課題:
原文抜粋をもとに、次の問いに答えてください。
(a) マウンダー・マーズはみんなに何と呼ばれていますか。
(b) シンタロウ・ウィンクラーの元の名前は何ですか。
(c) コウヤ・ハヤセが持っているとされるものは何ですか。

原文抜粋:
◇ ◇ ◇ ◇

第三ドームの第四区の大学に所属する学生。兄のアズマとは二人きりの家族。カワカミ博士によって新たなネットワークの鍵に設定される。アズマたちテロリストが扱うネットワークに対抗するための手段。


コウヤ・ハヤセ:

第三ドームの第四区の大学に所属する学生。「フィーネの戦士」の一人であり圧倒的な適合率と察知能力を持っている。


マウンダー・マーズ:

みんなに「マックス」と呼ばれる。若くて軟弱そうだが、ドールプログラム研究において現在のトップ。医者であり「フィーネの戦士」の一人。


シンタロウ・ウィンクラー:

地連の少佐。「フィーネの戦士」の一人であり、レイモンド・ウィンクラー総統の養子の関係。現在の地連にて最強といわれている。コウヤとは付き合いが長く親友である。元の名前はシンタロウ・コウノ。

◇ ◇ ◇ ◇

提供データ:
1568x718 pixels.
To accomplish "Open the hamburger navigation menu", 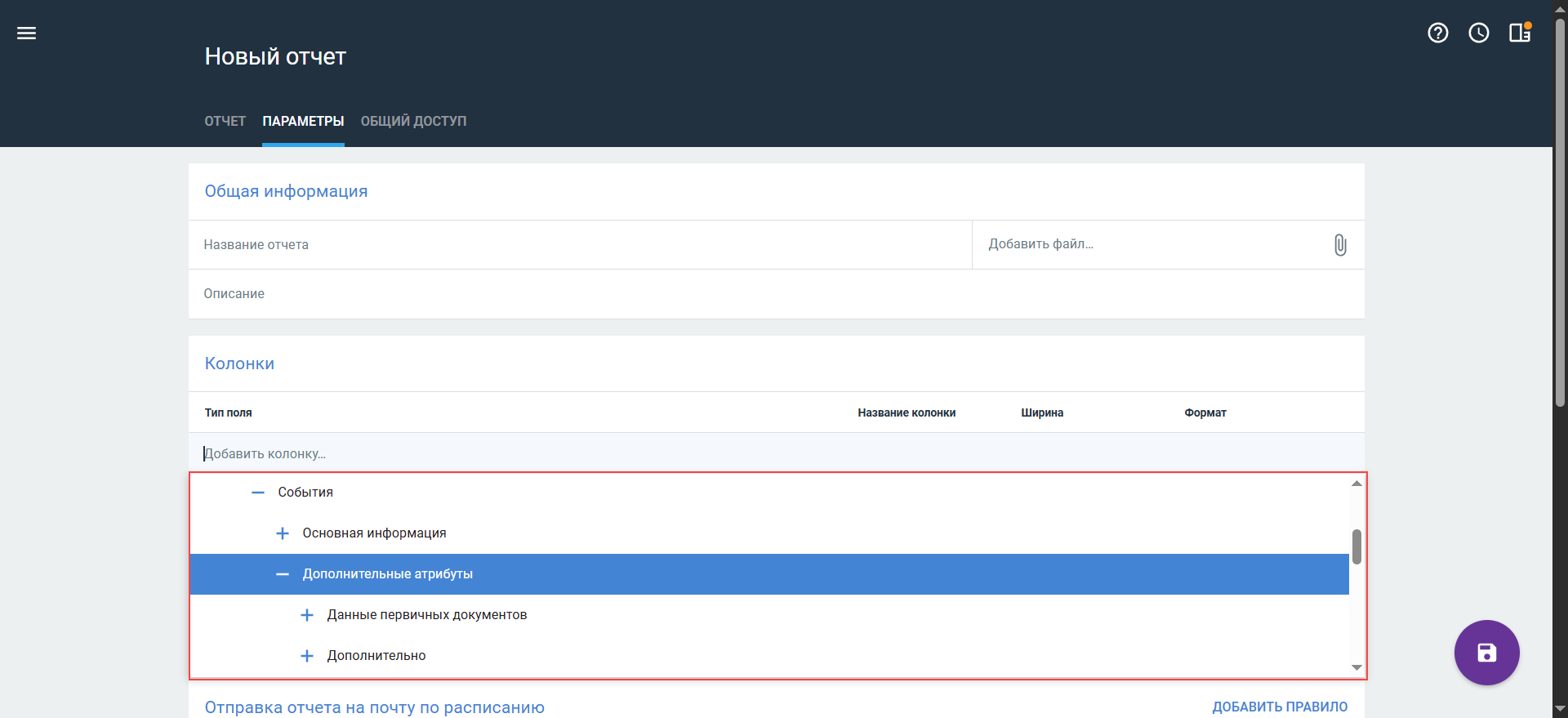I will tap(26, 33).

◇ ◇ ◇ ◇

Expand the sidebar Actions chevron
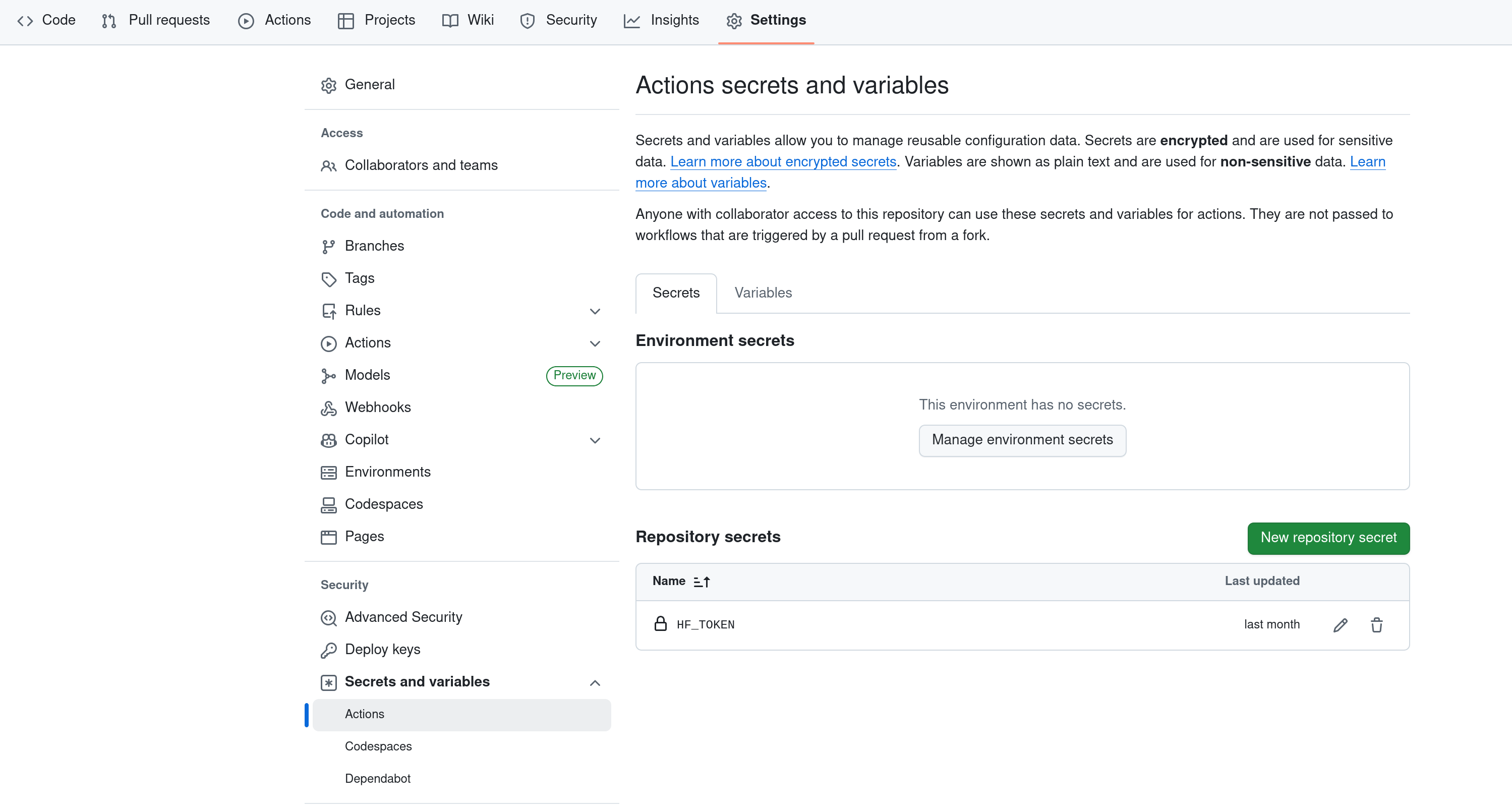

◇ ◇ ◇ ◇

解答:
(a) 「マックス」と呼ばれています。
(b) シンタロウ・コウノです。
(c) 圧倒的な適合率と察知能力です。